Jonny Clayton has done it again. The Welshman defeated Luke Littler 6-4 in the final of Rotterdam Night 11 on Friday to bank his fourth nightly victory of the 2026 Premier League Darts season and push his lead at the top of the table to five points.

Clayton now sits on 29 points, five clear of Littler on 24, with five nights of the league phase remaining before the play-offs at The O2 on 28 May. After wins in Glasgow, Nottingham and Brighton, the Rotterdam triumph makes it back-to-back nightly victories for the 51-year-old and turns what was once a season of whispers into a genuine title charge.

And Clayton could not resist reminding those whispers exactly who was standing on the stage.

"I watched last week's final against Michael [van Gerwen] back, and it hurt a little when somebody said I was favourite to finish bottom of the Premier League," Clayton said. "That annoyed me a bit, to be honest.

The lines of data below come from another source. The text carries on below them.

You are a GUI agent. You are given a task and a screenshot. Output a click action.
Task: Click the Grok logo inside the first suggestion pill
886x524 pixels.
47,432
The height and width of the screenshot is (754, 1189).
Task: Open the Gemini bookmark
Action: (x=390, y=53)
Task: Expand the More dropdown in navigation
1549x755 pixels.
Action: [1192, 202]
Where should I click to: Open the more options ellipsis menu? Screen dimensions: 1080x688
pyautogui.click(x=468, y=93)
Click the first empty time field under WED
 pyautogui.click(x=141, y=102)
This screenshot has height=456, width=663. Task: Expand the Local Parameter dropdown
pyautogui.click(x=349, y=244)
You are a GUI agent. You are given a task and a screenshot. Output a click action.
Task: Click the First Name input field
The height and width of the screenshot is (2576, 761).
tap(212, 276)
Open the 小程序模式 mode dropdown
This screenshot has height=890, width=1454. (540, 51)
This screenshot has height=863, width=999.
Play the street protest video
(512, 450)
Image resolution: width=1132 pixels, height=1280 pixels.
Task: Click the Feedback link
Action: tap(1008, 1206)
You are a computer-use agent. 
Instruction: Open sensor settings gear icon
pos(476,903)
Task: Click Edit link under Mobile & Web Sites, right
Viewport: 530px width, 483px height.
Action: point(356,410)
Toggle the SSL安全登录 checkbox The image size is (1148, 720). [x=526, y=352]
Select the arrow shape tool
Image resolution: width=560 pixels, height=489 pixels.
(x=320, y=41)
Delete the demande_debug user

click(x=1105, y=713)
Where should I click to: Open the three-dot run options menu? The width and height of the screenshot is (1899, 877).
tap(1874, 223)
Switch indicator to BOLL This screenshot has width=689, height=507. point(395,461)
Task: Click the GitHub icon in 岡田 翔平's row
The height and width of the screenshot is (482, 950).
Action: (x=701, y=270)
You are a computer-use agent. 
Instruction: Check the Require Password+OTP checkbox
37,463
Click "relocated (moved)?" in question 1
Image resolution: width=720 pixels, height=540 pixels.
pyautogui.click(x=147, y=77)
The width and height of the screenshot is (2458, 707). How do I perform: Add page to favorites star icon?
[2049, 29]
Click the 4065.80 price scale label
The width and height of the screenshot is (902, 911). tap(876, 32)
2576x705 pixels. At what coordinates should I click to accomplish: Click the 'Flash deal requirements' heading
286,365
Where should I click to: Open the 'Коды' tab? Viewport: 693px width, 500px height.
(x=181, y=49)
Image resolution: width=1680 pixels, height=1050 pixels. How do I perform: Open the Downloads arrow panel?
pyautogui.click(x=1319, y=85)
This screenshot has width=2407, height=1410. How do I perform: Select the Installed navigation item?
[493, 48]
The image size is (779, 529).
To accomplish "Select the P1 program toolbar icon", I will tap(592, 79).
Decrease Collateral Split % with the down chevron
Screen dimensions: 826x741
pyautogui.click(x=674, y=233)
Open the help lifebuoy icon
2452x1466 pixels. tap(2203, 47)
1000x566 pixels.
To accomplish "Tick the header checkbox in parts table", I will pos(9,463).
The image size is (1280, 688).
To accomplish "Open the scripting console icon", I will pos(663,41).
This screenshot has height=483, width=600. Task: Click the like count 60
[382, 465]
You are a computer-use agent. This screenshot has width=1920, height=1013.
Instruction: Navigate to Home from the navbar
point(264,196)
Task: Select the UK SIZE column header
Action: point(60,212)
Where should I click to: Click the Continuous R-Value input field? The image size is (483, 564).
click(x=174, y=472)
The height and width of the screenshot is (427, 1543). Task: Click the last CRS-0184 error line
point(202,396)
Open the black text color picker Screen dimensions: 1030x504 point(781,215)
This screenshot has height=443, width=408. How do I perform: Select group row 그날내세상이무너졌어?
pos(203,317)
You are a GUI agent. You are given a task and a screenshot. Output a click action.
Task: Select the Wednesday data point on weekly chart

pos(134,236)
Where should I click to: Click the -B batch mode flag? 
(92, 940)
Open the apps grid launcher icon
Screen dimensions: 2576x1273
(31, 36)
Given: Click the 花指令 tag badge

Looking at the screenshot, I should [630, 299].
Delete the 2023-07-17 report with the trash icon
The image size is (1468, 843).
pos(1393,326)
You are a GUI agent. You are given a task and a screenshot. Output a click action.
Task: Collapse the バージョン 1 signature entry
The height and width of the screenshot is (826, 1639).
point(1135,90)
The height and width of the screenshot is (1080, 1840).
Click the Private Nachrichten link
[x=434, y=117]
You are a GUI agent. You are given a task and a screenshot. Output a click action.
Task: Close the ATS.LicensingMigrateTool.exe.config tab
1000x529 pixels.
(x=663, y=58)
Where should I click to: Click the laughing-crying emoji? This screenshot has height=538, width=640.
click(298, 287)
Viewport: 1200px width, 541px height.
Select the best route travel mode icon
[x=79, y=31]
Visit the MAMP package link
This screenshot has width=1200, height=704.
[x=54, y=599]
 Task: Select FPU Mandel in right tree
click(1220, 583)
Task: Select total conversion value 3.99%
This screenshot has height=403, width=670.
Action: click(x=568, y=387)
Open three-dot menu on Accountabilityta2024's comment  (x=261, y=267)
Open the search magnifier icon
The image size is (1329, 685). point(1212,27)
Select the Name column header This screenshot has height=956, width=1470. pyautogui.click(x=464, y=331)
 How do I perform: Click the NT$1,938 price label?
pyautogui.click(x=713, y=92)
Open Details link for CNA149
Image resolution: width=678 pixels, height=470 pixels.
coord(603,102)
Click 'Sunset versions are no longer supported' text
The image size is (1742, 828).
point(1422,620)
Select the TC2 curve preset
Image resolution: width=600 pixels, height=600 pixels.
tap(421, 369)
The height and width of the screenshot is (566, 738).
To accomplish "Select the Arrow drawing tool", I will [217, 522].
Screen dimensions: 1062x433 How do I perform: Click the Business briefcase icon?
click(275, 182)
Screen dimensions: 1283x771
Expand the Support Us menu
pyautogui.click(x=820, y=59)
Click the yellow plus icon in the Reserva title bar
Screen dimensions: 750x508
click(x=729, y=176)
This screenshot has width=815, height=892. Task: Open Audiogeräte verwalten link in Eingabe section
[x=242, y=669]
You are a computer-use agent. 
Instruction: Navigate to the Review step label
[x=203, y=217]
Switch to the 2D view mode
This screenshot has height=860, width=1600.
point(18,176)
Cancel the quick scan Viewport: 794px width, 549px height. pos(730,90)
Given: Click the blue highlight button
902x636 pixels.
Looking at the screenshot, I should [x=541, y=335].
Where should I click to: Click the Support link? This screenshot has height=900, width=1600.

But it's going good for myself so I've got a massive smile on my face."

The generation gap between the 51-year-old and his 19-year-old opponent was impossible to ignore at the Rotterdam Ahoy, where the crowd booed Littler on his walk-on for a quarter-final against Gerwyn Price. Littler, who won that match 6-3 before edging into the final, was chasing his fourth nightly title of 2026 but fell short once Clayton found his rhythm on the doubles.

"It's the grandpa and the young kid!" Clayton said. "All jokes aside, I've got total respect for Luke. He's absolutely amazing. This guy has got years ahead of him, an amazing darts player — and he's shown us all the level we need to be to beat him."

Clayton had earlier seen off Michael van Gerwen 6-2 in a high-quality semi-final that featured one of the night's headline moments — a 170 checkout, the so-called "Big Fish" finish that has become the currency of 2026's Premier League. It was the fourth nightly win of Clayton's season alongside triumphs in Glasgow, Nottingham and Brighton, the Welshman now banking £10,000 and five league points for each victory as the prize pot grows.

Littler's run to the final briefly looked capable of tipping the table upside down. The teenager averaged well above 100 against Price in the quarter-final before easing past Luke Humphries in the last four, but Clayton's relentless finishing and the way he shut down Littler's bombs off the bull simply outlasted the young world champion.

"But this old dog has got some life in him yet," Clayton said, grinning at the doubters who had written him off.

With top four at the end of Night 16 booking a Sheffield showdown and a shot at the £350,000 champion's purse at The O2, Clayton has turned what looked like a survival mission into outright title momentum. Littler, Luke Humphries and Gerwyn Price fill the chasing places, but five nights out the Welshman is the man they all have to catch.